→ WORK ORDER:
Needed from the data below: every line from the one with "The width and height of the screenshot is (800, 490)." up to and including the one with "Click the data.zip", repeated exactly and with nothing else.

(Beginning of DATA TO EXAMINE)

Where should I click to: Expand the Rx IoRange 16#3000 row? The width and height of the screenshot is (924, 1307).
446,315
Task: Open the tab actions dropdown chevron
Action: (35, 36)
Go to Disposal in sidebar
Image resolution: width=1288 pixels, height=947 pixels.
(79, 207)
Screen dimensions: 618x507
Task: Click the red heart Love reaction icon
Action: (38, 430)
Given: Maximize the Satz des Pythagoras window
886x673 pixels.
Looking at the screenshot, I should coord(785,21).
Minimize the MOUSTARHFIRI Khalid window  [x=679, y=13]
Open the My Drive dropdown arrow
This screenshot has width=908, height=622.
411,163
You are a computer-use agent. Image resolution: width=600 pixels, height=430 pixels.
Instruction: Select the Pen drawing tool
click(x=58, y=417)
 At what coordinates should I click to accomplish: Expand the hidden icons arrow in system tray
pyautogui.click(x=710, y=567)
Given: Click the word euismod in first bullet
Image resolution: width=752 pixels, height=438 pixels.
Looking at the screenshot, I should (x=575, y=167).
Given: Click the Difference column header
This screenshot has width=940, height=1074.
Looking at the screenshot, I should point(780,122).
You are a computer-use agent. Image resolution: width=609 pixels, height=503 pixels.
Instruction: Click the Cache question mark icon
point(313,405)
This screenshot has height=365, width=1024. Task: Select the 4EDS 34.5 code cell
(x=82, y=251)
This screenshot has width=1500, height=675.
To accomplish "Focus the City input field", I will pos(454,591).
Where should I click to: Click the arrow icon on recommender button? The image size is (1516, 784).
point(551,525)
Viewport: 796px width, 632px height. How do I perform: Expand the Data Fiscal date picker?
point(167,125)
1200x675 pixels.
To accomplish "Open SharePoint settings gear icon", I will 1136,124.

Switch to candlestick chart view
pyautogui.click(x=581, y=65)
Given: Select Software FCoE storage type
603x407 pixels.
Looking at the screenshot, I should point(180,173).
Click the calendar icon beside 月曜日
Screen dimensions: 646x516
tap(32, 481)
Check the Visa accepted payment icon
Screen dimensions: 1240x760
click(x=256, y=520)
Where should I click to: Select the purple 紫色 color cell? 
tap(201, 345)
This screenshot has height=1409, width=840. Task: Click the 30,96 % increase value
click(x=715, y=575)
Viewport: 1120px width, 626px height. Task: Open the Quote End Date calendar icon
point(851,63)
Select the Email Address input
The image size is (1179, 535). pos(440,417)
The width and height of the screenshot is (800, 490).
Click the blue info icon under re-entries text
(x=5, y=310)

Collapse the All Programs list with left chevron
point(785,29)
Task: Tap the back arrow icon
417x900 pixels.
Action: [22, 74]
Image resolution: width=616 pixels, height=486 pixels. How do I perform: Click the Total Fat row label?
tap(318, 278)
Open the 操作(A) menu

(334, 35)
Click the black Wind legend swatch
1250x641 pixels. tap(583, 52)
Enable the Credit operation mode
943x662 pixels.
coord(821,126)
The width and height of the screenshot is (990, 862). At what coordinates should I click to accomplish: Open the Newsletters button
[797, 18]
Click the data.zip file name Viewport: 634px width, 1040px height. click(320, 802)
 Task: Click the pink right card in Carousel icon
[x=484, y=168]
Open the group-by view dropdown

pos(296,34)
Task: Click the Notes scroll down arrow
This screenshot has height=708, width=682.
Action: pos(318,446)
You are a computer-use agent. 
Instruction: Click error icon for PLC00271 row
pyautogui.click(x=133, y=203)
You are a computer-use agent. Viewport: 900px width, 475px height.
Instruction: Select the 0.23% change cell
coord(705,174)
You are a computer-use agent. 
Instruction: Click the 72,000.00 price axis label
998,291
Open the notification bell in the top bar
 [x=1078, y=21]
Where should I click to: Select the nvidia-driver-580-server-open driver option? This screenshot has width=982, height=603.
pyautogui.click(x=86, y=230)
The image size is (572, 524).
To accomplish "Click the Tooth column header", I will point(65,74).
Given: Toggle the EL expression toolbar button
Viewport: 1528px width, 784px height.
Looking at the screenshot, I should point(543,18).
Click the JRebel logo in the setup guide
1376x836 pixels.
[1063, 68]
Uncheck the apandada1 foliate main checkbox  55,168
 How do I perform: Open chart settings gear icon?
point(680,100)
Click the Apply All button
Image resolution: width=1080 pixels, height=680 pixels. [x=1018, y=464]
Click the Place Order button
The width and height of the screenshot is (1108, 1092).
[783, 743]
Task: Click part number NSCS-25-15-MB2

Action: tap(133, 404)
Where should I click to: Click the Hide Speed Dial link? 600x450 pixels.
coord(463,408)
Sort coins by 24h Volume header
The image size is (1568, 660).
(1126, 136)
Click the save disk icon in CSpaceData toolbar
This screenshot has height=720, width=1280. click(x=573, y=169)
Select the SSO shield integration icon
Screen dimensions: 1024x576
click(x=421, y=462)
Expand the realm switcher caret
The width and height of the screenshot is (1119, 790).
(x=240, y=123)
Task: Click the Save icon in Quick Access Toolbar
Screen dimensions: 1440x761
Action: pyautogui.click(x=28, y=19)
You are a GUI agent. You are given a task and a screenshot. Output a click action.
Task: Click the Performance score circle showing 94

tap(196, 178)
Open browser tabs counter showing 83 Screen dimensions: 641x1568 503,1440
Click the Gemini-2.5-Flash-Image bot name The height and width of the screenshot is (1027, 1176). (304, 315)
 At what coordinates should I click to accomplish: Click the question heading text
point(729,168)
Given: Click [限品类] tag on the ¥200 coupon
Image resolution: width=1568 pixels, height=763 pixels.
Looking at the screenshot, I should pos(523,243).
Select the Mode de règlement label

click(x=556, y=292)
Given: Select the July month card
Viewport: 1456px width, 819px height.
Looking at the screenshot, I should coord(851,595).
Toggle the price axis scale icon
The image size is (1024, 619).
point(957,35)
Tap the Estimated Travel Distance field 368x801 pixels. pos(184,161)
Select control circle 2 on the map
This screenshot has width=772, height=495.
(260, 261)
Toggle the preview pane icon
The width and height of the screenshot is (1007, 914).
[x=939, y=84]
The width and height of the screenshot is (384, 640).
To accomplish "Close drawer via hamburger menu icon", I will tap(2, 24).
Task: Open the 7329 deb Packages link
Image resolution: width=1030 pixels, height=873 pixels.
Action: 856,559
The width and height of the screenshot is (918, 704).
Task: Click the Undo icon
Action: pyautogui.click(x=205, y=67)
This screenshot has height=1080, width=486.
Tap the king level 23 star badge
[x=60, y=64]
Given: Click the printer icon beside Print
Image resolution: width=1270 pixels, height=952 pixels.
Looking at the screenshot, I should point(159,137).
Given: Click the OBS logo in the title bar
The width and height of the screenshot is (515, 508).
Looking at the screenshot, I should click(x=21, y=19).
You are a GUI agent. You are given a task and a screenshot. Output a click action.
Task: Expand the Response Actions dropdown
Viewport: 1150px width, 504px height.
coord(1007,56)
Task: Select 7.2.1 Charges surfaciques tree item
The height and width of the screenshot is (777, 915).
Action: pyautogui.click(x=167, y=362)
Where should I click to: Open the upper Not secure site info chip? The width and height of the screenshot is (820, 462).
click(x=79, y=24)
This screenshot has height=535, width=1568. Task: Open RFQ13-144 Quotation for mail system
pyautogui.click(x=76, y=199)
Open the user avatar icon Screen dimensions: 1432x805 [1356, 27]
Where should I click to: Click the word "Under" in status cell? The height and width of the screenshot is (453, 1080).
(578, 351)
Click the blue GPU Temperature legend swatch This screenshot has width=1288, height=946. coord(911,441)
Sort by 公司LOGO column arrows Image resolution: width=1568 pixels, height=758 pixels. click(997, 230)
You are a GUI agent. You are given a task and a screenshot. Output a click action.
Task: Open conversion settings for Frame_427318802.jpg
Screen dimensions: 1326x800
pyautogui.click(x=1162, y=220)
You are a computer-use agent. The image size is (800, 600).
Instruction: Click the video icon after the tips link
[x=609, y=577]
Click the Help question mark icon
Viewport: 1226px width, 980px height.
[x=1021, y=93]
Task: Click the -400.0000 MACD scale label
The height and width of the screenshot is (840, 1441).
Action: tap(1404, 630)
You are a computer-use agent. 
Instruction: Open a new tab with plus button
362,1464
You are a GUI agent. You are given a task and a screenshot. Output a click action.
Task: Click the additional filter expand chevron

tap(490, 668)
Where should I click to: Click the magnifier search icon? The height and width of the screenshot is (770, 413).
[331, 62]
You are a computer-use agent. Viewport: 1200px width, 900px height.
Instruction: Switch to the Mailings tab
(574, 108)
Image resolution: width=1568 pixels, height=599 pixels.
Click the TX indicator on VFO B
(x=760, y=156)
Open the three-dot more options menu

(End of DATA TO EXAMINE)

→ ANSWER SPACE:
The width and height of the screenshot is (800, 490).
Click the blue info icon under re-entries text
(x=5, y=310)

Collapse the All Programs list with left chevron
point(785,29)
Task: Tap the back arrow icon
417x900 pixels.
Action: [22, 74]
Image resolution: width=616 pixels, height=486 pixels. How do I perform: Click the Total Fat row label?
tap(318, 278)
Open the 操作(A) menu

(334, 35)
Click the black Wind legend swatch
1250x641 pixels. tap(583, 52)
Enable the Credit operation mode
943x662 pixels.
coord(821,126)
The width and height of the screenshot is (990, 862). At what coordinates should I click to accomplish: Open the Newsletters button
[797, 18]
Click the data.zip file name Viewport: 634px width, 1040px height. click(320, 802)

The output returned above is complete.